Collected data entries:
══════════════════════════════

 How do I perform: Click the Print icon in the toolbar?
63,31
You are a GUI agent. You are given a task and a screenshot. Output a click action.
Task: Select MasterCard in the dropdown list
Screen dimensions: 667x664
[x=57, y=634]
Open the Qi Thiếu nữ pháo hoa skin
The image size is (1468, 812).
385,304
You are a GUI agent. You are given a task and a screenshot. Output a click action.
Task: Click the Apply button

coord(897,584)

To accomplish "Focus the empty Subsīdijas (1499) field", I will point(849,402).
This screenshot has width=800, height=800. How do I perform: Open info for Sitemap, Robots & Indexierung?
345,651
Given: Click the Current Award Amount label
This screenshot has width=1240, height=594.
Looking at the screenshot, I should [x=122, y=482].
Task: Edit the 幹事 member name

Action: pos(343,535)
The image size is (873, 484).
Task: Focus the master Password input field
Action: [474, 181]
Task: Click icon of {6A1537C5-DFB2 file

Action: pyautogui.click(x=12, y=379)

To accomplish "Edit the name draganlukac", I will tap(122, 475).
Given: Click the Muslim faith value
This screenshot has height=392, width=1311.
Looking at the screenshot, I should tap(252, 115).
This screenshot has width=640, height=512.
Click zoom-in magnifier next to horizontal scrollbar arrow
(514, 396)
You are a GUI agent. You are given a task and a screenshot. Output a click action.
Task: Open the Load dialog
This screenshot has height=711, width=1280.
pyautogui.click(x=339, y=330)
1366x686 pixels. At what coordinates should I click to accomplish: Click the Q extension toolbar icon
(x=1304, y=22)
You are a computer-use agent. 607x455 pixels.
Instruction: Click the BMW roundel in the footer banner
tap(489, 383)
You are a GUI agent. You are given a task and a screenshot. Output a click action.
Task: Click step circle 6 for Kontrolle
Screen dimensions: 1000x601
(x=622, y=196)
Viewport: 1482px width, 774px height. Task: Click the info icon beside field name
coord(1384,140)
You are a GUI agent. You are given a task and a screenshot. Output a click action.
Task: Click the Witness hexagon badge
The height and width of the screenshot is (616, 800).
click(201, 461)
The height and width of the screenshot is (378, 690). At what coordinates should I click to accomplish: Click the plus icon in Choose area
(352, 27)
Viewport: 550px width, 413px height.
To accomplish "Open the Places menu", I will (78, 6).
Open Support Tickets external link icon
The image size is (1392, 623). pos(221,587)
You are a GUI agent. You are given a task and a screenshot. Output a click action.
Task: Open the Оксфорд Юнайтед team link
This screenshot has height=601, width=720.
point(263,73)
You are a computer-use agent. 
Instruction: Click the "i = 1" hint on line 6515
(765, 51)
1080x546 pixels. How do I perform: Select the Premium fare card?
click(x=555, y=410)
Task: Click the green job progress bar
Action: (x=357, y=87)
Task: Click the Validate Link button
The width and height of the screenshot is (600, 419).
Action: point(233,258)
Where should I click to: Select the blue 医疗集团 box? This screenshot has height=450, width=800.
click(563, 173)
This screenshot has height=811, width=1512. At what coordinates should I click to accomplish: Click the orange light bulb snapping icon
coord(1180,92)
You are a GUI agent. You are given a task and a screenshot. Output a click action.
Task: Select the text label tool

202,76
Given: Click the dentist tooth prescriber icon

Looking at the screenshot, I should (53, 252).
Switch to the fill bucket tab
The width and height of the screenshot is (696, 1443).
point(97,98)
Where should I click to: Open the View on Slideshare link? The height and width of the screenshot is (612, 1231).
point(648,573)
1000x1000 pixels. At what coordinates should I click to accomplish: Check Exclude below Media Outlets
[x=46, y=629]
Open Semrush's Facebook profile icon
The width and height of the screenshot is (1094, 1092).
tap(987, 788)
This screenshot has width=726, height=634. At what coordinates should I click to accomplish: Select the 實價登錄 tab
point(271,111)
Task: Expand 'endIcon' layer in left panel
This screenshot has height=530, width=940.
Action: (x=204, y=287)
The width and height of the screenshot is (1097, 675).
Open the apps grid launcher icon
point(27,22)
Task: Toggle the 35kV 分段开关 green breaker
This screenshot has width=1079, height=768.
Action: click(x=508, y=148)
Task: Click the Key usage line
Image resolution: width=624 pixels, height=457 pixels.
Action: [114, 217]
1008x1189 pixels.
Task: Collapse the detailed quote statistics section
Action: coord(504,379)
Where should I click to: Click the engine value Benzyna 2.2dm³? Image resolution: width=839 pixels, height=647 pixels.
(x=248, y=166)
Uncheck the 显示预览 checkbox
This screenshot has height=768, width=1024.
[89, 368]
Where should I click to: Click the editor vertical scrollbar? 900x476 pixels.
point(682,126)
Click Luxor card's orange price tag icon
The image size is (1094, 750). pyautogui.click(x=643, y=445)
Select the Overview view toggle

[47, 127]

══════════════════════════════

● TASK INSTRUCTIONS
Reproduce the data exactly, altering nothing.

● REPLY
 How do I perform: Click the Print icon in the toolbar?
63,31
You are a GUI agent. You are given a task and a screenshot. Output a click action.
Task: Select MasterCard in the dropdown list
Screen dimensions: 667x664
[x=57, y=634]
Open the Qi Thiếu nữ pháo hoa skin
The image size is (1468, 812).
385,304
You are a GUI agent. You are given a task and a screenshot. Output a click action.
Task: Click the Apply button

coord(897,584)

To accomplish "Focus the empty Subsīdijas (1499) field", I will point(849,402).
This screenshot has width=800, height=800. How do I perform: Open info for Sitemap, Robots & Indexierung?
345,651
Given: Click the Current Award Amount label
This screenshot has width=1240, height=594.
Looking at the screenshot, I should [x=122, y=482].
Task: Edit the 幹事 member name

Action: pos(343,535)
The image size is (873, 484).
Task: Focus the master Password input field
Action: [474, 181]
Task: Click icon of {6A1537C5-DFB2 file

Action: pyautogui.click(x=12, y=379)

To accomplish "Edit the name draganlukac", I will tap(122, 475).
Given: Click the Muslim faith value
This screenshot has height=392, width=1311.
Looking at the screenshot, I should tap(252, 115).
This screenshot has width=640, height=512.
Click zoom-in magnifier next to horizontal scrollbar arrow
(514, 396)
You are a GUI agent. You are given a task and a screenshot. Output a click action.
Task: Open the Load dialog
This screenshot has height=711, width=1280.
pyautogui.click(x=339, y=330)
1366x686 pixels. At what coordinates should I click to accomplish: Click the Q extension toolbar icon
(x=1304, y=22)
You are a computer-use agent. 607x455 pixels.
Instruction: Click the BMW roundel in the footer banner
tap(489, 383)
You are a GUI agent. You are given a task and a screenshot. Output a click action.
Task: Click step circle 6 for Kontrolle
Screen dimensions: 1000x601
(x=622, y=196)
Viewport: 1482px width, 774px height. Task: Click the info icon beside field name
coord(1384,140)
You are a GUI agent. You are given a task and a screenshot. Output a click action.
Task: Click the Witness hexagon badge
The height and width of the screenshot is (616, 800).
click(201, 461)
The height and width of the screenshot is (378, 690). At what coordinates should I click to accomplish: Click the plus icon in Choose area
(352, 27)
Viewport: 550px width, 413px height.
To accomplish "Open the Places menu", I will (78, 6).
Open Support Tickets external link icon
The image size is (1392, 623). pos(221,587)
You are a GUI agent. You are given a task and a screenshot. Output a click action.
Task: Open the Оксфорд Юнайтед team link
This screenshot has height=601, width=720.
point(263,73)
You are a computer-use agent. 
Instruction: Click the "i = 1" hint on line 6515
(765, 51)
1080x546 pixels. How do I perform: Select the Premium fare card?
click(x=555, y=410)
Task: Click the green job progress bar
Action: (x=357, y=87)
Task: Click the Validate Link button
The width and height of the screenshot is (600, 419).
Action: point(233,258)
Where should I click to: Select the blue 医疗集团 box? This screenshot has height=450, width=800.
click(563, 173)
This screenshot has height=811, width=1512. At what coordinates should I click to accomplish: Click the orange light bulb snapping icon
coord(1180,92)
You are a GUI agent. You are given a task and a screenshot. Output a click action.
Task: Select the text label tool

202,76
Given: Click the dentist tooth prescriber icon

Looking at the screenshot, I should (53, 252).
Switch to the fill bucket tab
The width and height of the screenshot is (696, 1443).
point(97,98)
Where should I click to: Open the View on Slideshare link? The height and width of the screenshot is (612, 1231).
point(648,573)
1000x1000 pixels. At what coordinates should I click to accomplish: Check Exclude below Media Outlets
[x=46, y=629]
Open Semrush's Facebook profile icon
The width and height of the screenshot is (1094, 1092).
tap(987, 788)
This screenshot has width=726, height=634. At what coordinates should I click to accomplish: Select the 實價登錄 tab
point(271,111)
Task: Expand 'endIcon' layer in left panel
This screenshot has height=530, width=940.
Action: (x=204, y=287)
The width and height of the screenshot is (1097, 675).
Open the apps grid launcher icon
point(27,22)
Task: Toggle the 35kV 分段开关 green breaker
This screenshot has width=1079, height=768.
Action: click(x=508, y=148)
Task: Click the Key usage line
Image resolution: width=624 pixels, height=457 pixels.
Action: [114, 217]
1008x1189 pixels.
Task: Collapse the detailed quote statistics section
Action: coord(504,379)
Where should I click to: Click the engine value Benzyna 2.2dm³? Image resolution: width=839 pixels, height=647 pixels.
(x=248, y=166)
Uncheck the 显示预览 checkbox
This screenshot has height=768, width=1024.
[89, 368]
Where should I click to: Click the editor vertical scrollbar? 900x476 pixels.
point(682,126)
Click Luxor card's orange price tag icon
The image size is (1094, 750). pyautogui.click(x=643, y=445)
Select the Overview view toggle

[47, 127]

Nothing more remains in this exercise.